Effect of transversus abdominis plane block versus intravenous hydromorphone on the quality of postoperative recovery in elderly critically Ill patients in the SICU: a single-center, single-blind, randomised controlled trial.
Jing Li, Huicong Hu, Li Zhou, Yaping Lu
Abstract
Open AccessOBJECTIVE: This study aimed to compare the effects of transversus abdominis plane block and hydromorphone on recovery quality in elderly critically ill patients after major abdominal surgery in the Surgical Intensive Care Unit, focusing on postoperative activity, analgesic efficacy, opioid-related side effects, hemodynamic stability, and hospital stay. DESIGN: A prospective, single-blind randomized controlled trial (RCT) was conducted following CONSORT guidelines. SETTING: The study took place at Jiaxing First Hospital from July 2024 to December 2025. PATIENTS: Enrolled, with 122 completing the study. Out of these 61 patients belonged to the TAP (transversus abdominis plane block) group & 61 to the control (intravenous hydromorphone) group. INTERVENTIONS: The postoperative VAS scores were assessed in patients, VAS score ≥ 4 was taken as indicative of the presence of postoperative pain.
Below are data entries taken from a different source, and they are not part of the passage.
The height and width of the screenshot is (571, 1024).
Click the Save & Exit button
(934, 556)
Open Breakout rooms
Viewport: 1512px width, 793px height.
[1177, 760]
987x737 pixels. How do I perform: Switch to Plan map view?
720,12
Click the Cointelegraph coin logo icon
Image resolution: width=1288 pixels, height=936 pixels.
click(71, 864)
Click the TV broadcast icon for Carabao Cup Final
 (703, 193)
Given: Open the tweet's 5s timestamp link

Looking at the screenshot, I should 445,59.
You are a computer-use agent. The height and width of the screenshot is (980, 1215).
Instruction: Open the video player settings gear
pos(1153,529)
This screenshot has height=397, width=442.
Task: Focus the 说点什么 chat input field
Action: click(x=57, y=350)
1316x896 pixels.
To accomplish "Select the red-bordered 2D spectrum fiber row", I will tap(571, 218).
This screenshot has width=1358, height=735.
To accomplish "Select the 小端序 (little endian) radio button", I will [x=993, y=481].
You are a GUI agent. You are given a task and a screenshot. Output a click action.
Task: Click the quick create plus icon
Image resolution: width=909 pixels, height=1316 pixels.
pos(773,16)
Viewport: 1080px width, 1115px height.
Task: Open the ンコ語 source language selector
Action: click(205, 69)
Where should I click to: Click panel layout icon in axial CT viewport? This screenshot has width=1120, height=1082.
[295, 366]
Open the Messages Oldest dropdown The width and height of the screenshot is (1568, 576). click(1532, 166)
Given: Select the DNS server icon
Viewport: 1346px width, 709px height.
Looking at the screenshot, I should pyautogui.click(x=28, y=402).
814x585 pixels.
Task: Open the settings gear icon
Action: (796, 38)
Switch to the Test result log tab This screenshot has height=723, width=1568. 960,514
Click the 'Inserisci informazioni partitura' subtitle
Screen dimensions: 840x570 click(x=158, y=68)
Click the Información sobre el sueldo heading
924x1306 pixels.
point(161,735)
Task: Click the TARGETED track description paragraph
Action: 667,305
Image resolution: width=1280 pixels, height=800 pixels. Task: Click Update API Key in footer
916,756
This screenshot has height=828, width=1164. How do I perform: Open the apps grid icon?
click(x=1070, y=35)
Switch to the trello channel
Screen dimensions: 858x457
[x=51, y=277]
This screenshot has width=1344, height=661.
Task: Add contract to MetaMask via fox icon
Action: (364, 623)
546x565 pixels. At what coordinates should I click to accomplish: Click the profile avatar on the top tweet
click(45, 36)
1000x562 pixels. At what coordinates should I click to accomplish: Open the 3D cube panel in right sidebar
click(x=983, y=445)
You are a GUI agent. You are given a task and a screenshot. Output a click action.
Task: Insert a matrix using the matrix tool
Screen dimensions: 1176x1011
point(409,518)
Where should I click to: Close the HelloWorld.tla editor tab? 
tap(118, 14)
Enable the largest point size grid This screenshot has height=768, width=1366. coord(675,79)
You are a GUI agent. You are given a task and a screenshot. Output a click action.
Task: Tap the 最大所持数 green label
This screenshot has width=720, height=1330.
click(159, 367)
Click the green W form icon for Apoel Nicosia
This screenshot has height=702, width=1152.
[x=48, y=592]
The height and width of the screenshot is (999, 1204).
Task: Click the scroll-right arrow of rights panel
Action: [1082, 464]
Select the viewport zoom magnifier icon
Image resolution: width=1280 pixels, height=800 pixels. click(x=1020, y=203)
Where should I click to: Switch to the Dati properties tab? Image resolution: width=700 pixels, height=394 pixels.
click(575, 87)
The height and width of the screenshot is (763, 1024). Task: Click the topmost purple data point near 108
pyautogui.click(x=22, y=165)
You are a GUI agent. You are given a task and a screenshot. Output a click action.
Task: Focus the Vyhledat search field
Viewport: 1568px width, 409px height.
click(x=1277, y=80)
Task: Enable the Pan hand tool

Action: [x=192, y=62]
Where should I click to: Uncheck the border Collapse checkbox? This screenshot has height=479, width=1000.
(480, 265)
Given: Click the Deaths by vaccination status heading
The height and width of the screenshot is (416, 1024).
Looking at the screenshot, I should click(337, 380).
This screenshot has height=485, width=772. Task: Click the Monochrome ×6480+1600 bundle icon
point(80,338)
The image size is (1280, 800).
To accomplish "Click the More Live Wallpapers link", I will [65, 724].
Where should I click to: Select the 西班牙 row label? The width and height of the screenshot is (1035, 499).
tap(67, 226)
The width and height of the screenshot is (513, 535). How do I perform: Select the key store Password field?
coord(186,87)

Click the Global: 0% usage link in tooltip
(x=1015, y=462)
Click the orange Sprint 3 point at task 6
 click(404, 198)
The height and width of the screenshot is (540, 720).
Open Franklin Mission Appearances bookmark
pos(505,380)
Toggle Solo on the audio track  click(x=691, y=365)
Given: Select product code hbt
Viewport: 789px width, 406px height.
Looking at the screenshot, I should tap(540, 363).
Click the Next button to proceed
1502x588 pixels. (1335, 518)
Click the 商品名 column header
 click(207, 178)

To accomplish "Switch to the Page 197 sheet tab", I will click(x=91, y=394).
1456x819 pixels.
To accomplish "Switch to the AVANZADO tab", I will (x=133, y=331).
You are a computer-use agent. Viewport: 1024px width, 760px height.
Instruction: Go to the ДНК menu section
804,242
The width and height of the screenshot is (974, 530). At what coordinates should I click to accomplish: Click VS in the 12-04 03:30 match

Our interventions were implemented as soon as the VAS rose to 4. Patients in the TAP group were administered ultrasound-guided transversus abdominis plane block, while those in the control group received intravenous hydromorphone. MEASUREMENTS: The primary outcome was the Quality of Recovery-40 score at 24 h postoperatively. Secondary outcomes included QoR-40 scores at 48 h, 72 h, and 7d, VAS scores, opioid consumption, complications, and hospital stay. MAIN RESULTS: The TAP group had significantly higher QoR-40 scores at 24 h (median [IQR]: 170 [167, 172] vs. 157 [153, 158], P < 0.001) and 48 h (median [IQR]162(159,165) vs 171(169,174), P < 0.001) postoperatively, along with lower VAS scores and reduced opioid consumption compared to the control group. CONCLUSION: TAP block significantly improves recovery quality and provides better analgesia than hydromorphone in elderly critically ill patients after major abdominal surgery, reducing opioid use and enhancing postoperative outcomes. It is a safe and effective alternative for pain management in the SICU. TRIAL REGISTRATION: The study was registered with the China Clinical Trial Registry (registration number: ChiCTR2400086600). Registered date: 20,240,708.